Dataset entries:
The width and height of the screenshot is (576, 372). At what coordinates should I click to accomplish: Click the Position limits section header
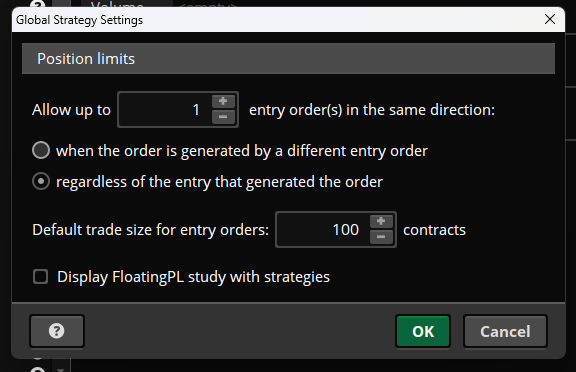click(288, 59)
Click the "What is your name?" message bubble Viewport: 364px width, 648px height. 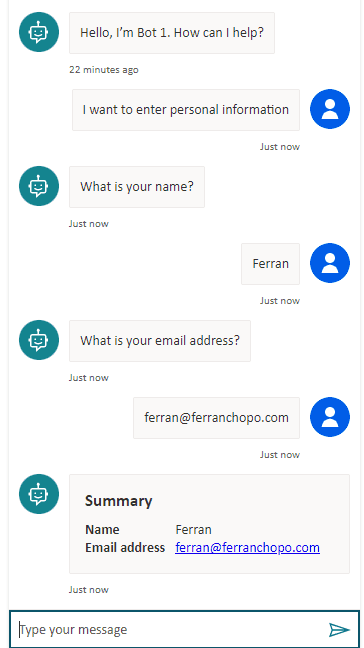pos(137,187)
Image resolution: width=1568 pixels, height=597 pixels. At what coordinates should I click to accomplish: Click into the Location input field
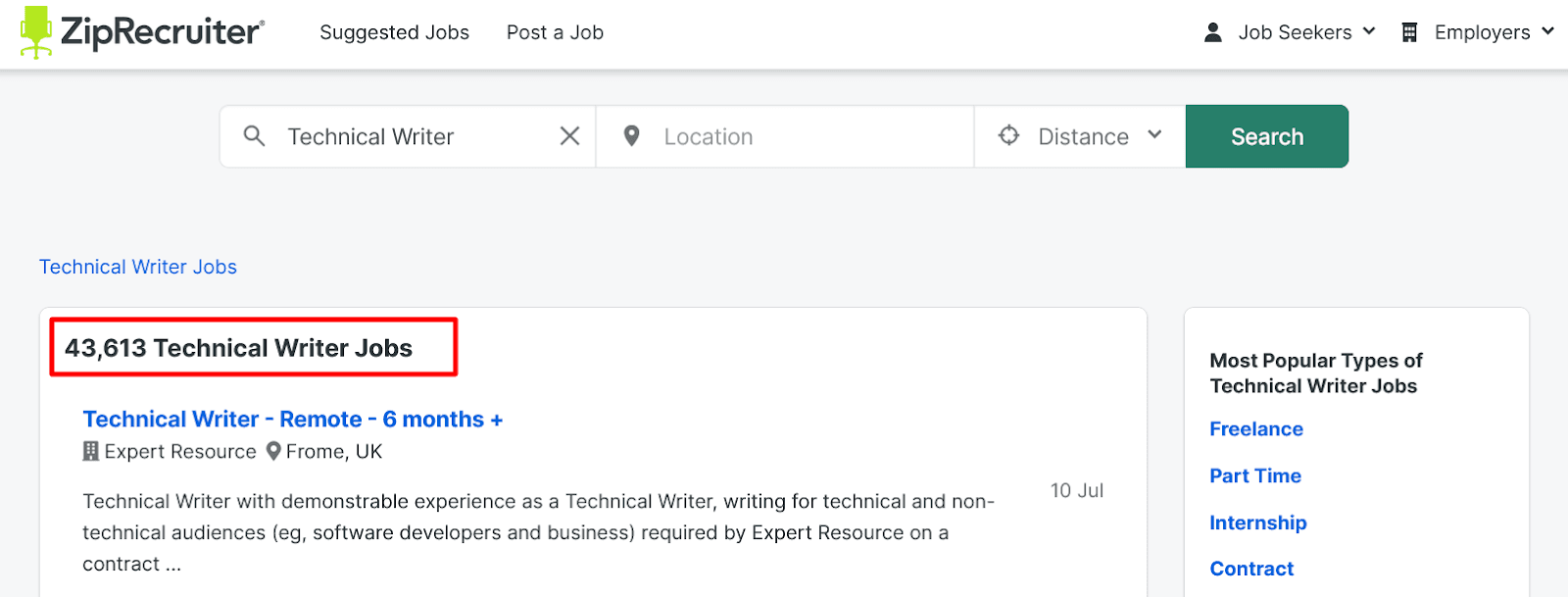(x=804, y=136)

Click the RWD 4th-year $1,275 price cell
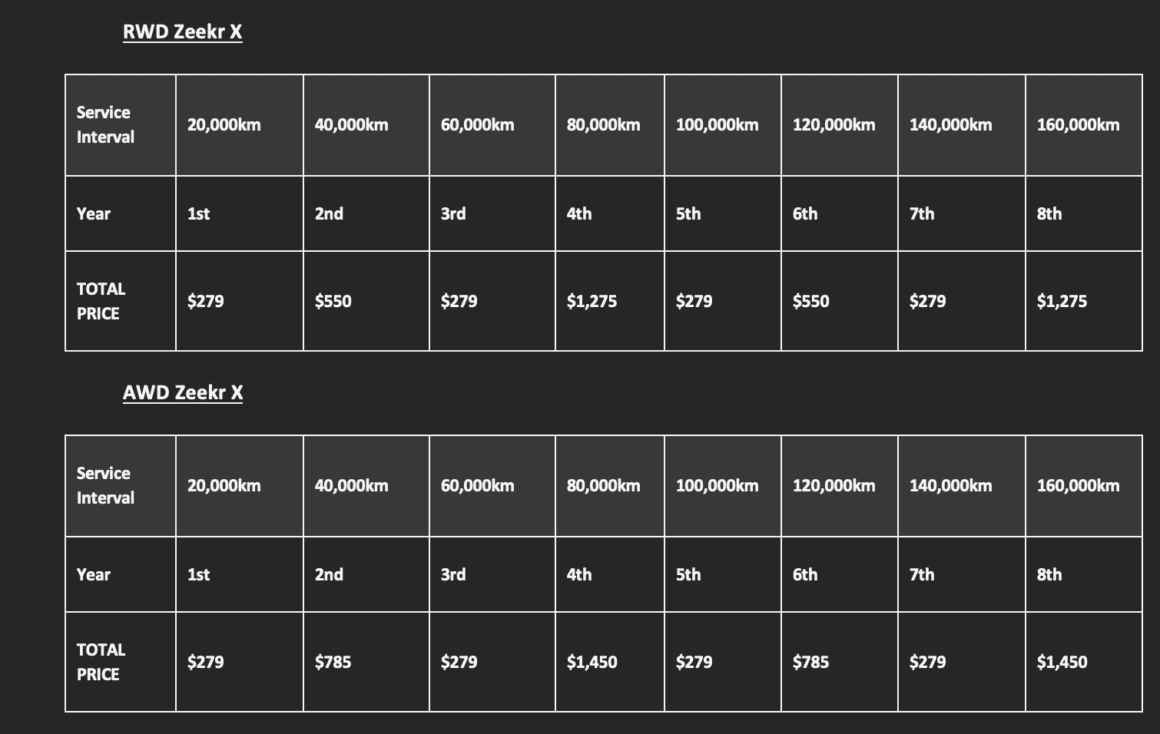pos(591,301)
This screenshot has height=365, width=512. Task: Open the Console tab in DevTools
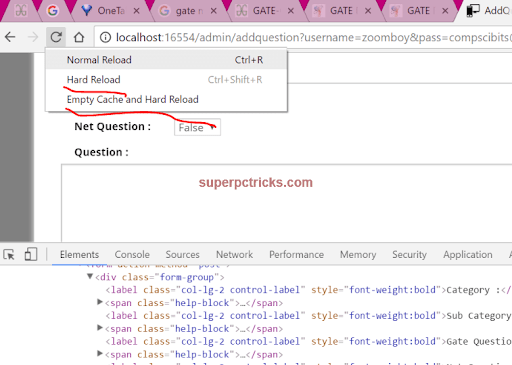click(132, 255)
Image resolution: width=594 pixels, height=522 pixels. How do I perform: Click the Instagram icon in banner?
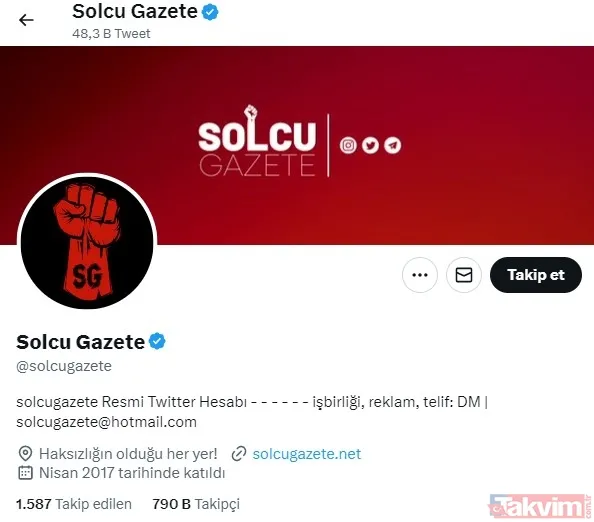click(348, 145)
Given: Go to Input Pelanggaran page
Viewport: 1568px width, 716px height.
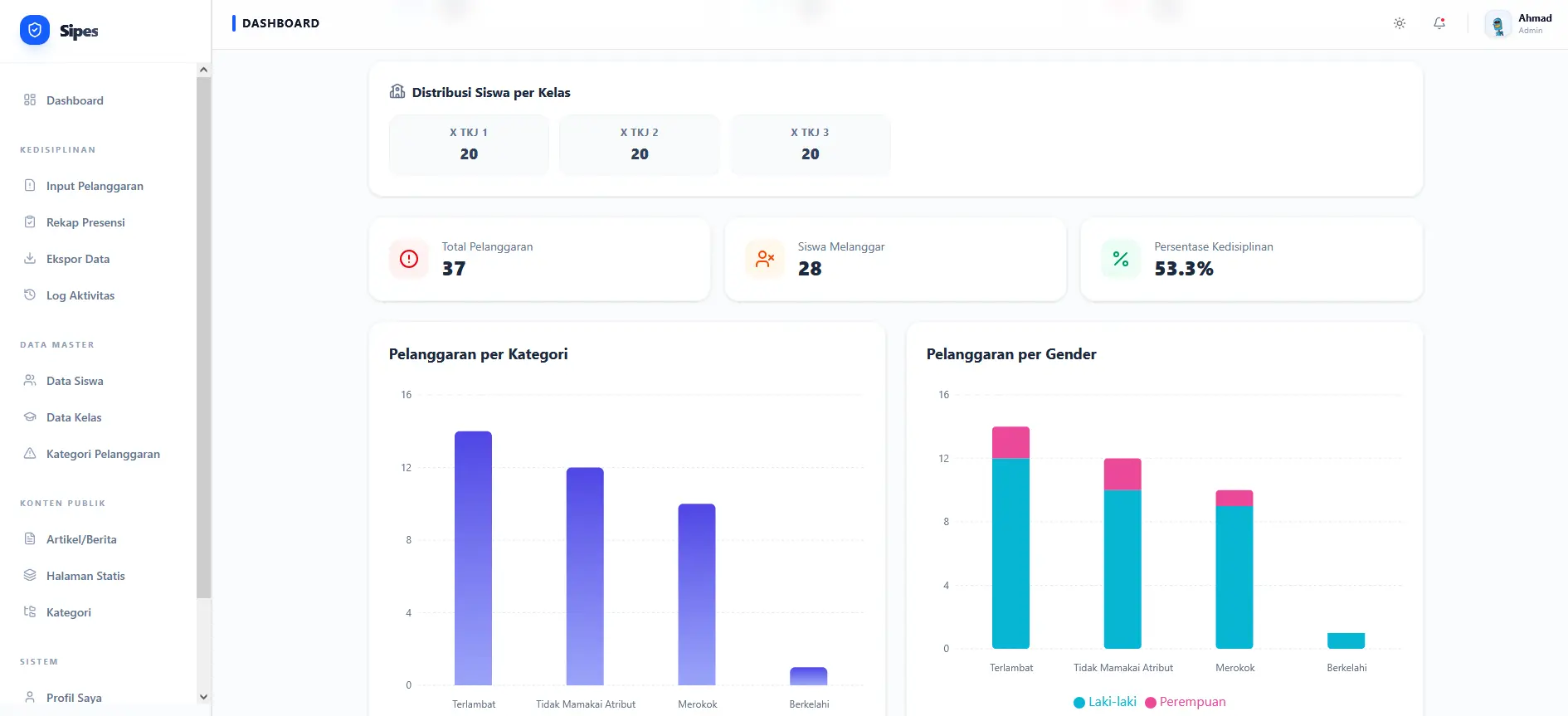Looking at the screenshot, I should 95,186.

◆ **PROBLEM STATEMENT**
Working from the line with "Image resolution: width=594" down through the last line of the records, give every line again exactly, but no pictures.

◆ **SOLUTION TO THIS TASK**
Image resolution: width=594 pixels, height=522 pixels. How do I perform: Click the Instagram icon in banner?
click(348, 145)
Given: Go to Input Pelanggaran page
Viewport: 1568px width, 716px height.
Looking at the screenshot, I should 95,186.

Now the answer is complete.